After years of unregulated parking on the dirt lot at 11th Street and Montgomery Avenue, students and faculty will have to look elsewhere for free parking.
The lot, previously unowned by the university, was recently acquired by Temple with help from the Philadelphia Redevelopment Authority, Hillel Hoffmann, assistant director of news communications, said.
Hoffmann said that the lot is one of 40 different parcels of land that Temple has been trying to acquire for a number of years.
Students and faculty who drive to Main Campus found the lot barricaded off at the beginning of the fall semester.
The lot was closed for use in August and is being prepped for the construction of a new parking garage. Construction is due to start in the middle of October.
University Architect Margaret Carney said the new parking garage will feature landscaping and retail space along Berks Street.
“The big picture is that this is a parking garage, so obviously the real intent of it was to park cars and ideally to park student or staff cars, or cars of people who have been parking on the dirt lot without having to pay for parking all these years,” Carney said.
Carney added that the garage will be able to house vehicles at a higher capacity than the dirt lot.
“The same square footage of the site is going to be able to accommodate three times as many cars as could park on that lot before,” Carney said. “So that means that’s that many more cars that we can hopefully get out of the neighborhoods.”
Carney said the four-story garage will house 1,116 parking spaces and will have exits on both sides of the building, allowing people to exit from either Berks Street or Montgomery Avenue.
There are plans to add retail space within the garage, which has the room to house either one large shop or two smaller ones, Carney said.
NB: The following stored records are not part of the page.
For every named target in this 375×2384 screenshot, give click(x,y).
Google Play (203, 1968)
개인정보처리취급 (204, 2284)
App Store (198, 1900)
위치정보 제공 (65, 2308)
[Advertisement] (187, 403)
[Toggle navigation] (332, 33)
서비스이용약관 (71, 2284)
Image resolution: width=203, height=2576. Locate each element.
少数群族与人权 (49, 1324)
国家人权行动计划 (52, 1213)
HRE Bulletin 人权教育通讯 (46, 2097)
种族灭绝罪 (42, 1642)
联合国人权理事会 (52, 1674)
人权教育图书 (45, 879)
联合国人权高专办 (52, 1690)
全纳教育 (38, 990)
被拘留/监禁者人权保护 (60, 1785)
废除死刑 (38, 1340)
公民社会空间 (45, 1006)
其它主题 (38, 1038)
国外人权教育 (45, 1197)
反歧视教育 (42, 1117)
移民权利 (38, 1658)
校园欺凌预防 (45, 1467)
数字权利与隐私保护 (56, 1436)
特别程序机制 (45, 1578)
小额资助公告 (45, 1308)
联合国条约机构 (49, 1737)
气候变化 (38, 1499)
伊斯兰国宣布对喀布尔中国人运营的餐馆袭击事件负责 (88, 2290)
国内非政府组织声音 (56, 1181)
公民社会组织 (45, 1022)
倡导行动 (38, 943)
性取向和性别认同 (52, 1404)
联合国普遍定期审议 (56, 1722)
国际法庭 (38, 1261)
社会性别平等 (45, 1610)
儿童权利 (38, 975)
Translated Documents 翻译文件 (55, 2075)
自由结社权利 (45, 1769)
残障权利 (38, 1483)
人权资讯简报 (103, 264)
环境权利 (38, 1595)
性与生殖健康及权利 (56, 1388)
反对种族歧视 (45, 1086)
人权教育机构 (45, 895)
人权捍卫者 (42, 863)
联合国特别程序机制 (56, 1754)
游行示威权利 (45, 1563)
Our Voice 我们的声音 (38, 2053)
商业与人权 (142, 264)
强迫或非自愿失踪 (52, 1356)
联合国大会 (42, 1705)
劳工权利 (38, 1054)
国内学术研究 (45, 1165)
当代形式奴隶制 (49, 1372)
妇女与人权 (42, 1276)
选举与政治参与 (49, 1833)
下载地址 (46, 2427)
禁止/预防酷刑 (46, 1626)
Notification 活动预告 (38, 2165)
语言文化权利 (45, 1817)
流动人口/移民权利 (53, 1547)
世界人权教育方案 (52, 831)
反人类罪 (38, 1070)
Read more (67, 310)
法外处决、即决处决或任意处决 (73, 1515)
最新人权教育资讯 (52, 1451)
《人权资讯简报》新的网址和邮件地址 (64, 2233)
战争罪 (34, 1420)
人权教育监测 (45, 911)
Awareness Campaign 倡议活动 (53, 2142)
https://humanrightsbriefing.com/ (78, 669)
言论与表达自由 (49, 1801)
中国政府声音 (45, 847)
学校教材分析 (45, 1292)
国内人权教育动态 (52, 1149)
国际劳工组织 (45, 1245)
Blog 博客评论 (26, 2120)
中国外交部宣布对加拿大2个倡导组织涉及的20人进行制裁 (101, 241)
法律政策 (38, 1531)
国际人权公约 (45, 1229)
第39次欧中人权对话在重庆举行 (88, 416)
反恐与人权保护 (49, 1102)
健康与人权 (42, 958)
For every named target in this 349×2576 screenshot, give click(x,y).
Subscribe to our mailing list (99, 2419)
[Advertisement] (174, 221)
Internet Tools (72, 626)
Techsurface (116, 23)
There will also be a large area of “green” space that will sit back off of Berks Street.
The project will cost approximately $22.5 million, according to the Facilities Management website.
Carney said that construction should be complete approximately 16 months after it begins this October.
The dirt lot has long been hailed for its convenience, but has also been a center of controversy due to its lack of regulation and security, which can be found in Temple-owned lots.
“It was both [convenient and inconvenient],” said Maurizio Giammarco, an intellectual heritage professor. “It was unregulated, so depending on the time of day that you came to campus and went to park there, sometimes there would be spaces available, other times there wouldn’t be, so in that sense it was very unpredictable.”
Giammarco added that its unpredictability led people to feel weary about parking in the lot.
“You had to be really careful because there would be floods, there would be piles of dirt and spills of other kinds,” Giammarco said. “I think [the garage] will be cleaner, less wear and tear on the cars and less frustration for the drivers. I also think it will be safer, too.”
“I just think it will be much more convenient for all involved, not just the student body and faculty, but even for the staff, the people who have to work on campus,” Giammarco added.